Dr. Randale Sechrest: You know you mention that most of these cases were done as an outpatient, what about the anesthesia? Is this something that you typically prefer to put the patient completely to sleep with a general anesthetic or do you use some type of a block just to numb up the arm so that you can work on the arm?

Dr. William Seeds: Well, I usually will, I usually don't want to disrupt the arm in the neurovascular exam, so if for any reason I'd have to wake the patient up, or do anything to examine the patient immediately I want to be able to have that ability to do that so most of the patients I'll do under a general anesthesia on an outpatient basis where I don't have to just block the arm and be concerned about following the nerve post operatively. So, that's why I make that decision.

Dr. Randale Sechrest: Well, this has been an excellent and I think a comprehensive discussion about this injury. I think we ought to clarify once again that this is an injury that were talking about called a distal biceps tendon rupture. And that differs from the shoulder problem that some people may be familiar with where the long head of the biceps is ruptures from the top end of the humerus, or the shoulder, and that gives you a completely different sort of injury, it also gives you a completely different sort of choices to make. But I want to clarify that what we're really talking about is a very specific injury at the elbow that involves the distal end of the biceps. So, as we close this discussion, is there anything that you feel like patients should know that we haven't discussed during this conversation?

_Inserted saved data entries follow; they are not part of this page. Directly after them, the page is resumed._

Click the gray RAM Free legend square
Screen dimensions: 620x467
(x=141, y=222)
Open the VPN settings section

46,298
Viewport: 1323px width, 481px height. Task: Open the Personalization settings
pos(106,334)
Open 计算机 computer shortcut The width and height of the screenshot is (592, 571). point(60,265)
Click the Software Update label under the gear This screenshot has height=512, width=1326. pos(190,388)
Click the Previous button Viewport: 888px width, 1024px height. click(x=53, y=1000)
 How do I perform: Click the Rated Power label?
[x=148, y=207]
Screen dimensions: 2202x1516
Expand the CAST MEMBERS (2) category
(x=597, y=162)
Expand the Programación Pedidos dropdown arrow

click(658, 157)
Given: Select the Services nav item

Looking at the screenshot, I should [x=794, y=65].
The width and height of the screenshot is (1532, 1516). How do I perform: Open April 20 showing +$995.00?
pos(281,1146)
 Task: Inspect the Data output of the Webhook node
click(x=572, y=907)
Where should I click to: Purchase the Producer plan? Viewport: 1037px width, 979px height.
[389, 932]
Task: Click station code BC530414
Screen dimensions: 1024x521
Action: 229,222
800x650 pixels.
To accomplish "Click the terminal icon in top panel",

Dr. William Seeds: Well, I think that it's just important for people to understand that we take these injuries, we consider all elbow injuries around this area significant. And we make sure, we try to rule out the fact that there is any type of tendon injury. We, a lot if us will use the MRI to help get this diagnosis quickly. We'll act very conservatively initially as far as bracing you initially to protect you, but we're trying to get all these things done to help to make a decision as quickly as we can to give the patient the right choices in making the best decision for them. So, I think it's just important to get to your orthopedic physician as soon as you can when you feel that there is a potential of this type of injury.

Dr. Randale Sechrest: Well, I want to thank you for joining us today. I think this has been a great discussion, and thanks for sharing this information.

Dr. William Seeds: Thanks for having me Randy. I look forward to talking with you again soon.